Thursday, June 30, 2016

Compost Happens

When I first moved here, there was a small trash pit in my yard. A trash pit is a hole in the ground where you throw all your trash, and then burn it periodically. Everyone has one here. So the first thing I did was to only throw food, plants and other decomposable stuff there, and make it into a compost pile.



I've had some challenges with the compost pile, like other people burning it, and then having to burn it myself because it was infested with linthumbu (red driver ants). Another problem is people trying to throw plastic and other non-organic material into it, because composting food waste is not really a thing here. But it's been going a good six months now without any major issues.

I talk to the kids about the compost a lot (or composti, as they call it here), and how it is important to feed it organic matter. I tell them, "Ali ndi njala. Akufuna kudya masamba, zipatso, maudzu ndi zomera zambiri!" (It is hungry. It wants to eat many leaves/vegetables, fruits, grasses and plants!) That always cracks them up. Then they run, laughing, all the way to the compost pile with their leaves, orange peels and sugarcane fibers to "feed" it.
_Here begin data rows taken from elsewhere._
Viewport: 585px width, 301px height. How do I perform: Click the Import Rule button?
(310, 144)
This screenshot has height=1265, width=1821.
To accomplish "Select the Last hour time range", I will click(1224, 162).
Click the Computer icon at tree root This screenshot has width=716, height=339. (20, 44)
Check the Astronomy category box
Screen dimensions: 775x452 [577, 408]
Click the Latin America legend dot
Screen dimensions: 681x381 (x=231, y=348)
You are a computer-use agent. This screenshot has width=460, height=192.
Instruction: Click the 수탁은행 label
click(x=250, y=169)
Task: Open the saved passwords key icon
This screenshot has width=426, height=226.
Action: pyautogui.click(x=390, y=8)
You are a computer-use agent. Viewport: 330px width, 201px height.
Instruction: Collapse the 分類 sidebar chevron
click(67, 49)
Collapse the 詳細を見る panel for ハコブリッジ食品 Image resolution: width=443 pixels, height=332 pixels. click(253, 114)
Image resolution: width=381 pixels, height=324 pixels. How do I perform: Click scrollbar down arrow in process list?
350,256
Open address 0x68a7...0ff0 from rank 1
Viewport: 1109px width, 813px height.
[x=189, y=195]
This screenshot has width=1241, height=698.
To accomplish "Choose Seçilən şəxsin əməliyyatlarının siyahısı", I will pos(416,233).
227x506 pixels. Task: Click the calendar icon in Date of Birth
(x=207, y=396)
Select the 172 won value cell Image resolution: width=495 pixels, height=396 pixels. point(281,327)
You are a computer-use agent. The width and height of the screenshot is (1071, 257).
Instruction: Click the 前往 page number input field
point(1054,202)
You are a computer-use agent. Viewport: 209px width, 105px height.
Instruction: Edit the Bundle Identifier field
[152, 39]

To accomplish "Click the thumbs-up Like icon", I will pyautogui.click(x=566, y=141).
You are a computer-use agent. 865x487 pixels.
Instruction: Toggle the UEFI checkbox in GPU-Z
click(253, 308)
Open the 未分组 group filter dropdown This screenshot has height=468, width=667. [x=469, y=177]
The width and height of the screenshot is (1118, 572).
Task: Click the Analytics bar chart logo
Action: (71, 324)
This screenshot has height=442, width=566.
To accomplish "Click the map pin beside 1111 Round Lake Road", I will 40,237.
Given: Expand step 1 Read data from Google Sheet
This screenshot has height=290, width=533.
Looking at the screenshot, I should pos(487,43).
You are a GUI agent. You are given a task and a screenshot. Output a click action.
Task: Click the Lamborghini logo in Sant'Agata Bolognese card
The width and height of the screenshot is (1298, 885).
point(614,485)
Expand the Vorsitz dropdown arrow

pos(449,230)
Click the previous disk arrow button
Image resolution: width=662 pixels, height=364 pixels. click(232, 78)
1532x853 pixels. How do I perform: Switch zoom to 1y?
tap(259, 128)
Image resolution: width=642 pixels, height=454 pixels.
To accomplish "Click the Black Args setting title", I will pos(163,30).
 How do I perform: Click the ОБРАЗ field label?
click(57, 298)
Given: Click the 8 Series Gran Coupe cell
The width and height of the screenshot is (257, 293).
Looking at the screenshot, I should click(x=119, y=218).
Today my landlord was repairing my fence, and as he left he took a whole wheelbarrow full of the compost for his garden. He said it was very good material. I was so proud! It showed me that he saw the value in what I was doing, which means a lot. He is a dedicated farmer with a lot of farmland around us, so I'm glad he will be making good use of it. Hopefully he will start his own compost pile now too.